Views: Tackle electric vehicles woes then promote autonomous vehicles
This must come first to prepare for adoption of autonomous vehicles in Singapore
If there is a time for autonomous vehicles (AVs) to take off, it is now.
For the second year running, Singapore is ranked second in the world behind the Netherlands in being ready to embrace AVs in the 2019 KPMG's Autonomous Vehicle Readiness Index (AVRI).
The rankings illustrate that AVs are no longer just a possibility, but an imminent reality for all of us living in Singapore.
According to the 2019 AVRI, driving Singapore's preparedness in AVs are its strengths in policy and regulation, high consumer acceptance and readiness in infrastructure.
This is evident through recent developments such as the launch of the first AV bus by Volvo and Nanyang Technological University (NTU), and the publication of Technical Reference 68 (TR 68), a set of national standards for developing and deploying AV technology.

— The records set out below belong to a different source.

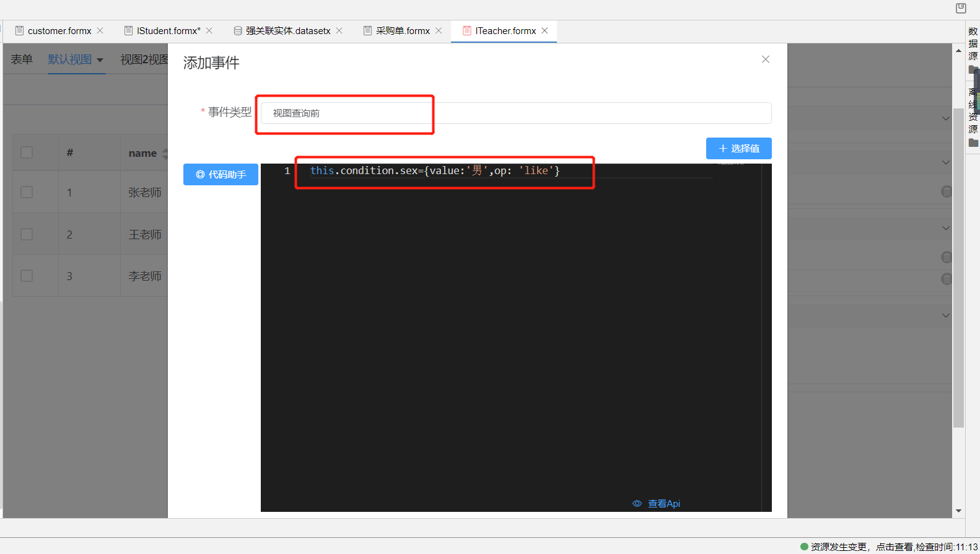Expand the 默认视图 dropdown arrow

tap(100, 60)
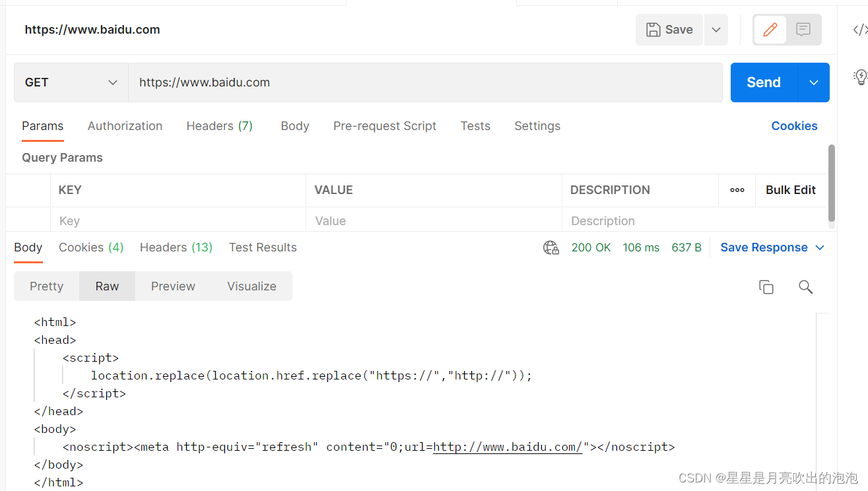Image resolution: width=868 pixels, height=491 pixels.
Task: Open the Save Response dropdown
Action: (x=772, y=247)
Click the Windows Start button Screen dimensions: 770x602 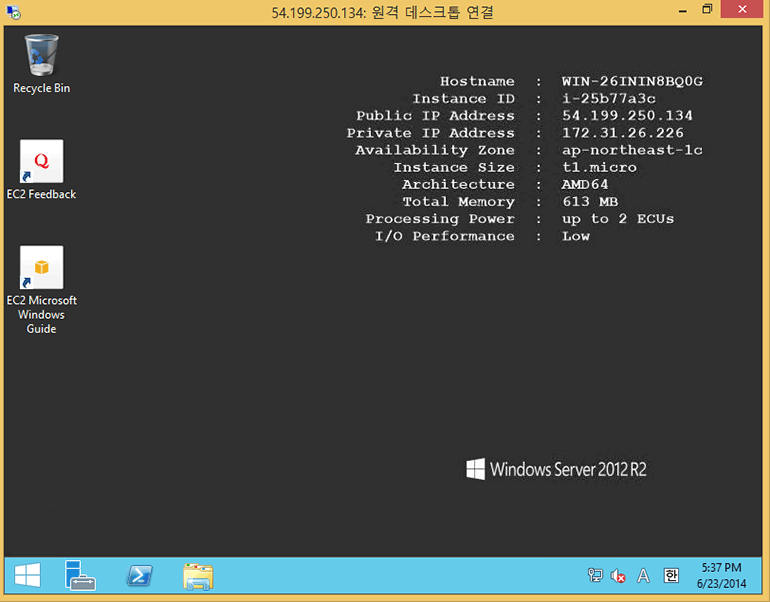pos(27,575)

Singapore is also serving as an excellent test bed for AV technology, although in the area of technology and innovation, there is still room for improvement, particularly in attracting AV-related technology headquarters to be established here.
But Dyson's recent move to relocate its global headquarters to Singapore and set up an electric vehicle (EV) factory on our island are testament to the fact that the nation has what it takes to create a market for AVs.
Dyson's move will also pave the way in attracting more AV-related technology companies to base themselves here.
In 2018, EVs represented less than 0.1 per cent of all vehicles in Singapore. The upfront cost and inconveniences of owning an EV have been singled out as key reasons for low adoption.
In light of these challenges, a three-pronged approach can be considered to increase ownership of EVs.
Firstly, an Early Turnover Scheme (ETS) for passenger vehicles could be implemented.
Similar to the existing ETS which encourages replacing older diesel commercial vehicles with more environmentally-friendly alternatives, a new ETS encouraging people to convert passenger vehicles to EVs could be rolled out over the next few years as the availability of charging infrastructure and access to affordable post-sales services improve.
Secondly, improving public awareness of EV technology to bring clarity and alleviate concerns on owning such a vehicle in Singapore is key to changing existing misconceptions.
For instance, range anxiety, where a person driving an electric car worries that the battery will run out of power before the destination or a suitable charging point is reached, should not be a major concern in Singapore as the average mileage for a standard electric car on a full charge is around 270km, considerably more than the average daily mileage for a common vehicle at 40-45km.
Thirdly, Singapore needs to ramp up the development of its EV charging infrastructure.
Singapore can accelerate the ongoing deployment of charging points by encouraging the development of charging infrastructure through incentives such as grants to install.
With this three-pronged approach in place, Singapore will be well on its way to mass electrification of vehicles, as a stepping stone to AV adoption.
Satya Ramamurthy is head of Infrastructure, Government and Healthcare, KPMG in Singapore; Richard Threfall is global head of Infrastructure, KPMG in the UK. Views expressed are their own. This article was published in The Business Times yesterday.